# SUPPLIED DATA:
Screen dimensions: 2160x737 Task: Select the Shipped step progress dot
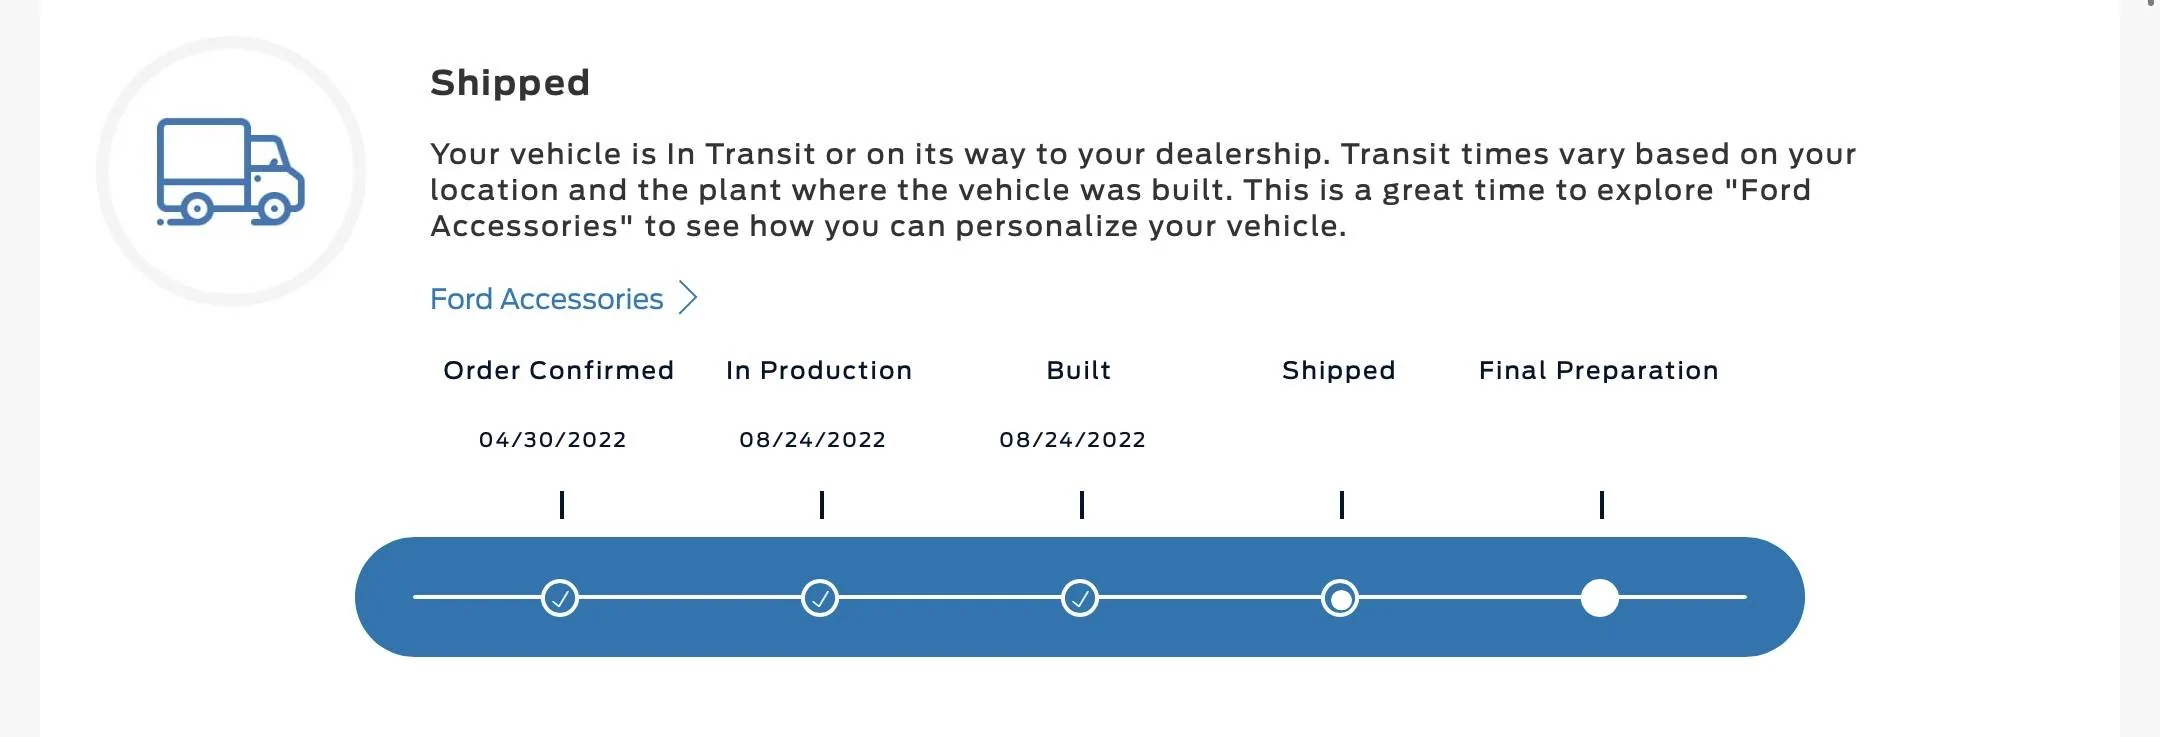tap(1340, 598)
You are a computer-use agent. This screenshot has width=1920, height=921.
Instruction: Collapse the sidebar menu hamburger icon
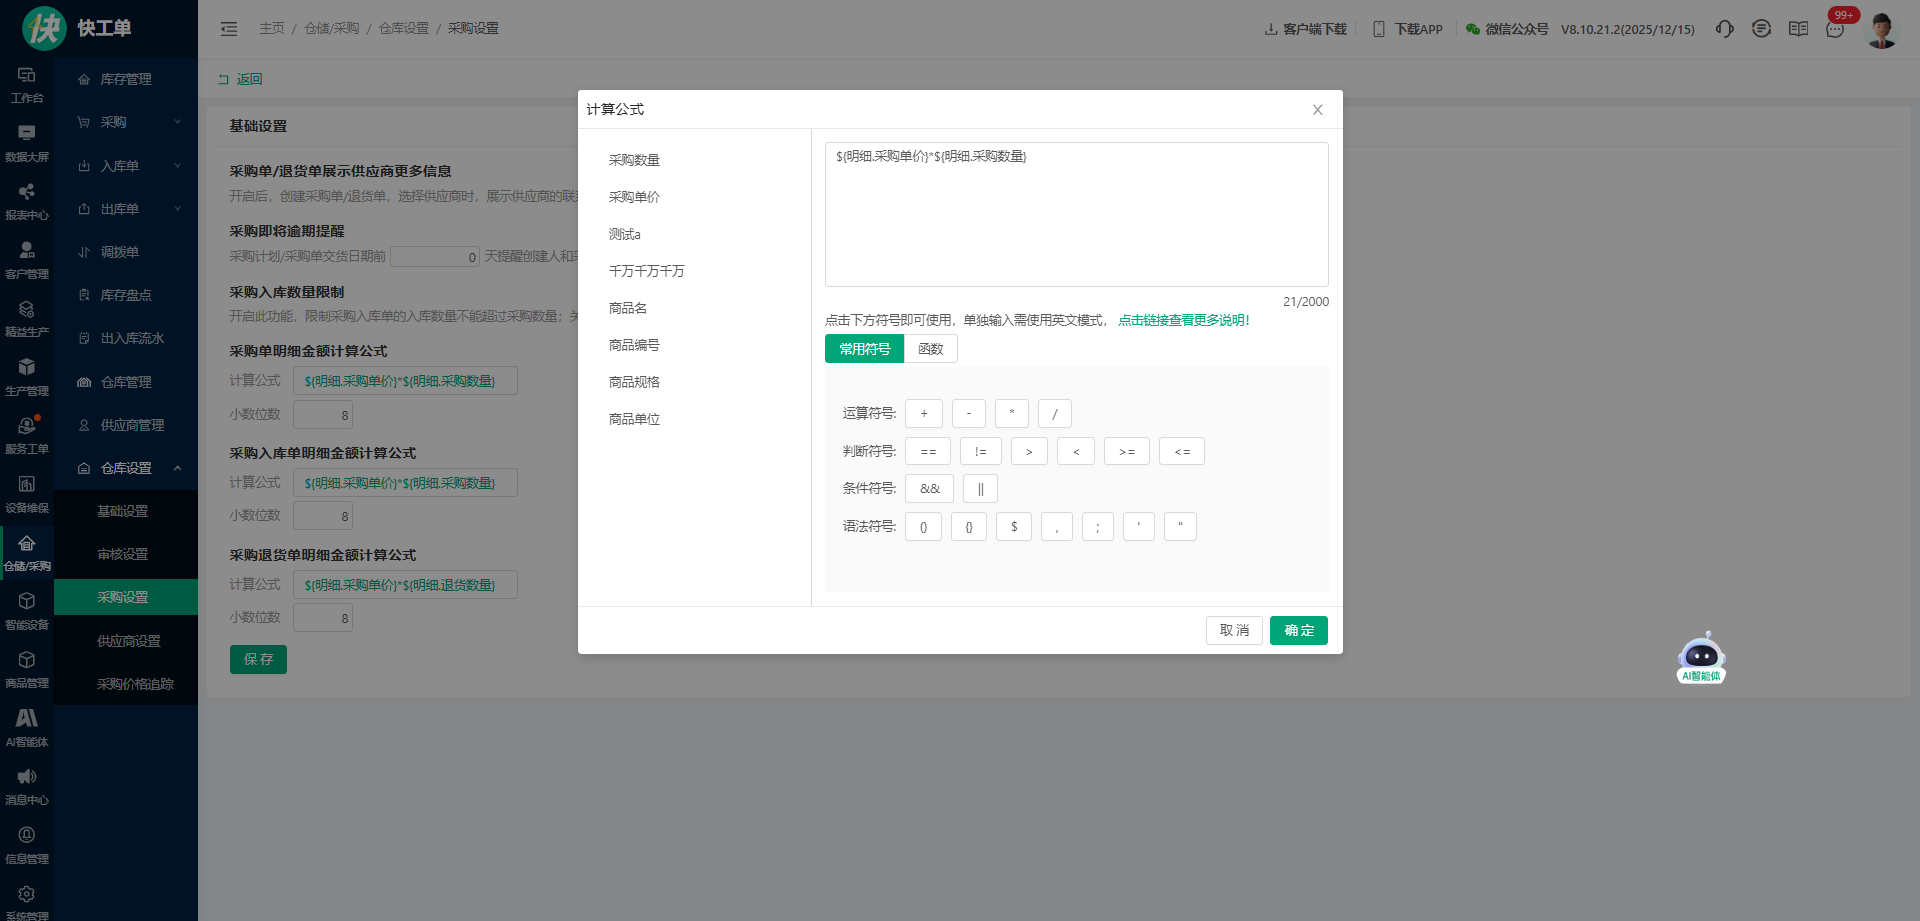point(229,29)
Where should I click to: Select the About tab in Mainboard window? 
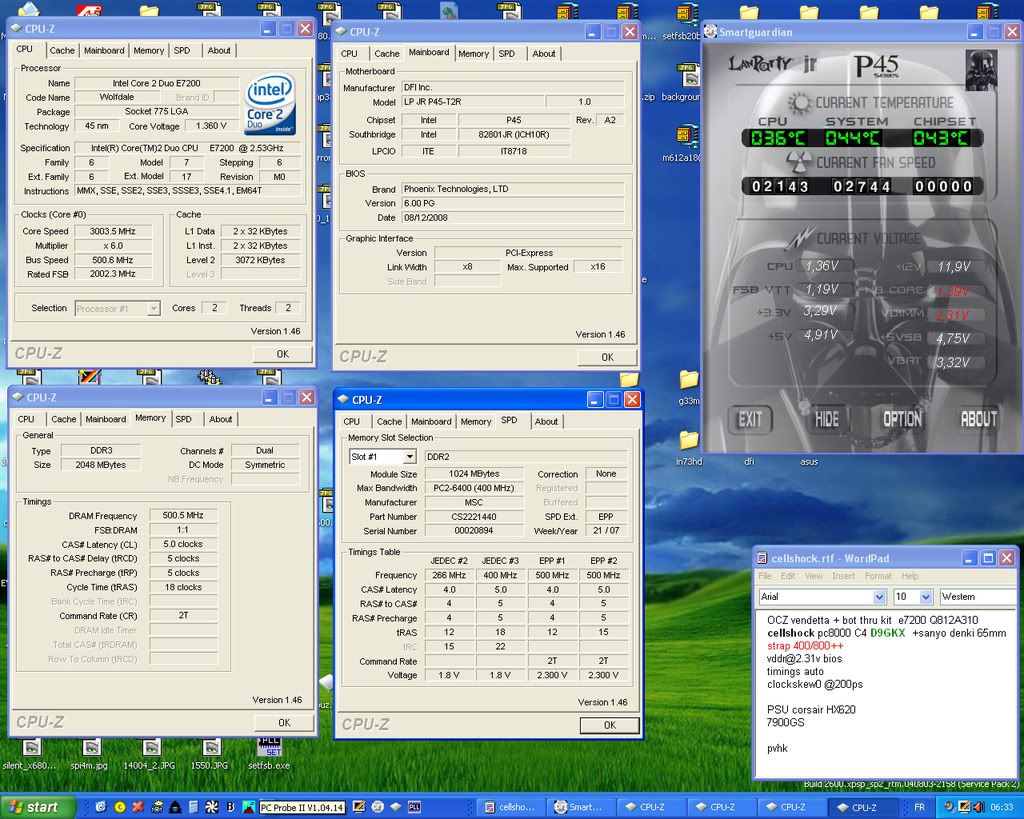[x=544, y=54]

# WORK REQUIRED:
Each line of the material needs to be given again exactly, without any of its pictures.

# WRITTEN SOLUTION:
Screen dimensions: 2160x737 Task: Select the Shipped step progress dot
tap(1340, 598)
You are a computer-use agent. This screenshot has width=1920, height=921.
Instruction: Collapse the sidebar menu hamburger icon
point(229,29)
Where should I click to: Select the About tab in Mainboard window? 
[x=544, y=54]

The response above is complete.